We’ve considered the question of the human taxonomically. Now let’s examine it developmentally. Some ways that we categorize living things only pertain to stages of their lives. For example, the American bullfrog (Lithobates catesbeianus) begins life as a fertilized egg, which hatches into a tadpole, which gradually becomes a frog. All of these developmental stages are stages of the same species, but only the final stage is properly characterized as a frog. Similarly, we can say that a fertilized ovum belongs to the species Homo sapiens but it only becomes human at a certain stage in its development. And just as there is no sharp boundary between the tadpole stage and the frog stage of the developmental trajectory of Lithobates catesbeianus, there is no definite point when Homo sapiens become human beings. So, even if all Homo sapiens can become human, it doesn’t follow that all Homo sapiens are human.
These reflections raise daunting questions about what it means to be human. The closer we look at the concept of the human, the more indefinite it appears.
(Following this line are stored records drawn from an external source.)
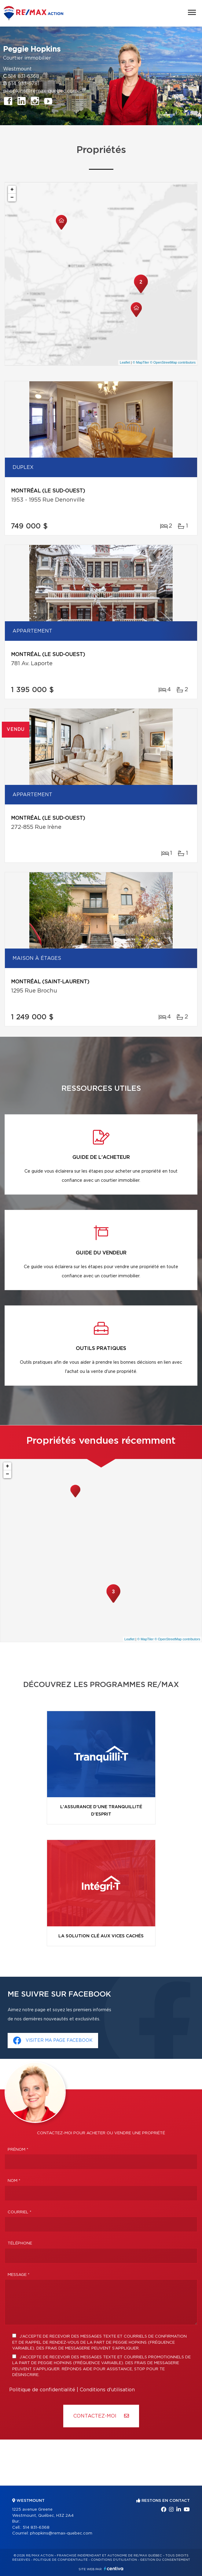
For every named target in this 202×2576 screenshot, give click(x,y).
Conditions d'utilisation (107, 2389)
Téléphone (20, 2243)
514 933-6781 (23, 83)
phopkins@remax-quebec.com (40, 91)
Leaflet (125, 362)
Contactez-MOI (101, 2415)
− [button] (12, 197)
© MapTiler (141, 362)
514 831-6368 (23, 76)
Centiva (113, 2569)
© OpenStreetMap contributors (173, 362)
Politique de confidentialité (42, 2389)
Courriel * (19, 2212)
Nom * (14, 2181)
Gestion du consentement (165, 2559)
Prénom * (18, 2150)
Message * (19, 2275)
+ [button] (12, 189)
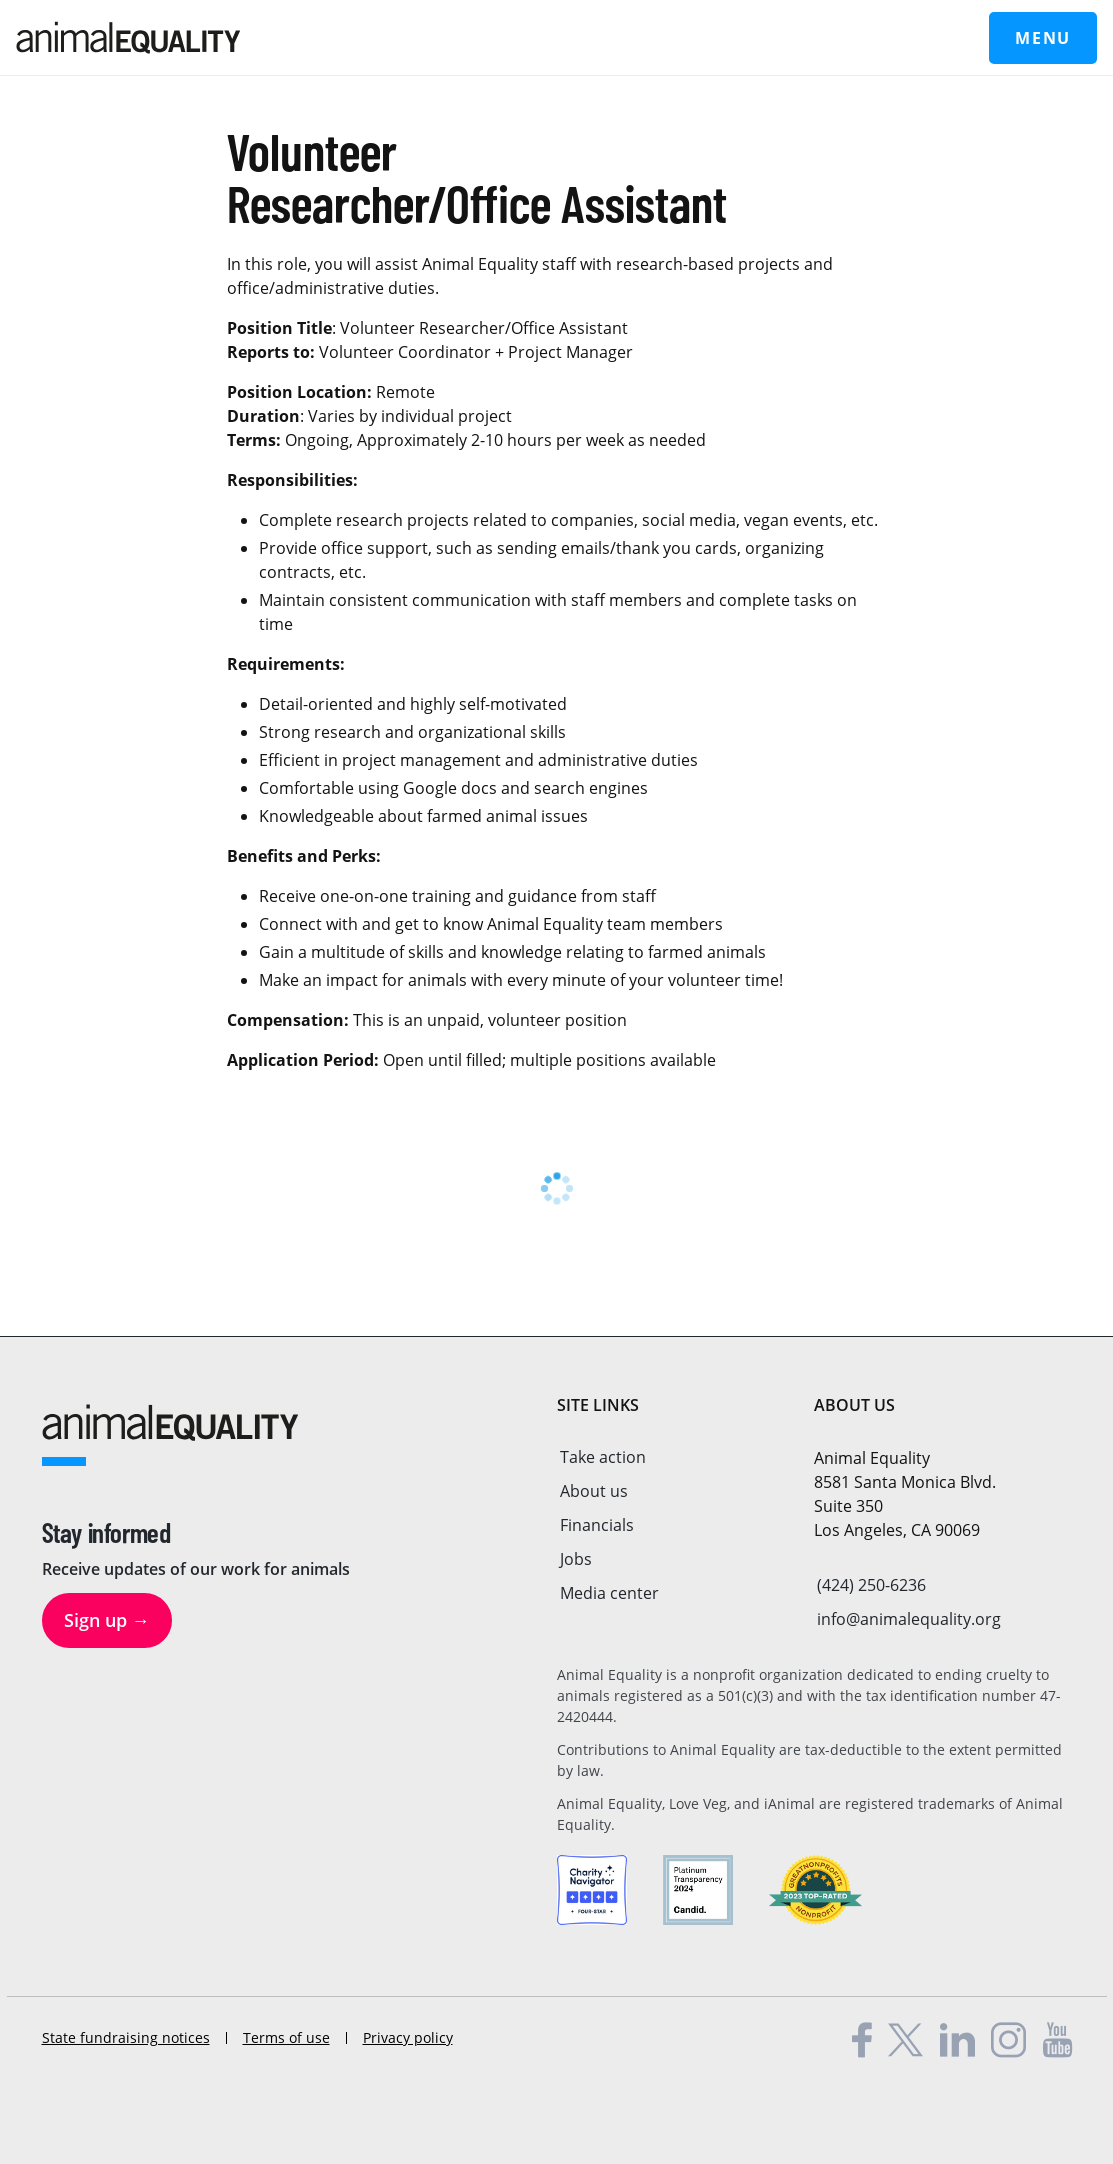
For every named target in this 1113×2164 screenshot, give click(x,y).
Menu (1043, 38)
The search for some definite property—some fact of the matter—that makes an individual a human being looks more and more like a wild goose chase. Fortunately, we don’t have to conceive of humanness in this way. There is a much more realistic interpretation of what’s going on when we regard others as human beings, and it’s one that has the advantage of encompassing the multitude of ways that we deploy the concept of the human.
To regard a being as human isn’t to recognize some fact about them. It’s to endow them a certain moral status. We don’t grant them that status because they are human. Rather, it’s our granting them that status that makes them human. Perhaps an analogy will help. When someone is knighted by the Queen of England, it’s not because they already possess the property of being a knight. When the Queen said to Elton John “I dub thee Sir Elton John…” she made him a knight by assigning him that status.
Similarly, we make individuals human by assigning them a human status. That’s why the question of whether or not an embryo is a human being can’t be settled by facts about it. Strange as it may sound, it is neither true nor false to say that “human” embryos are human beings. It follows that the controversy over abortion isn’t really about the true nature of the unborn, even though it is often misconceived as such. It’s about whether to grant embryos the honorific title of “human” or to withhold it from them.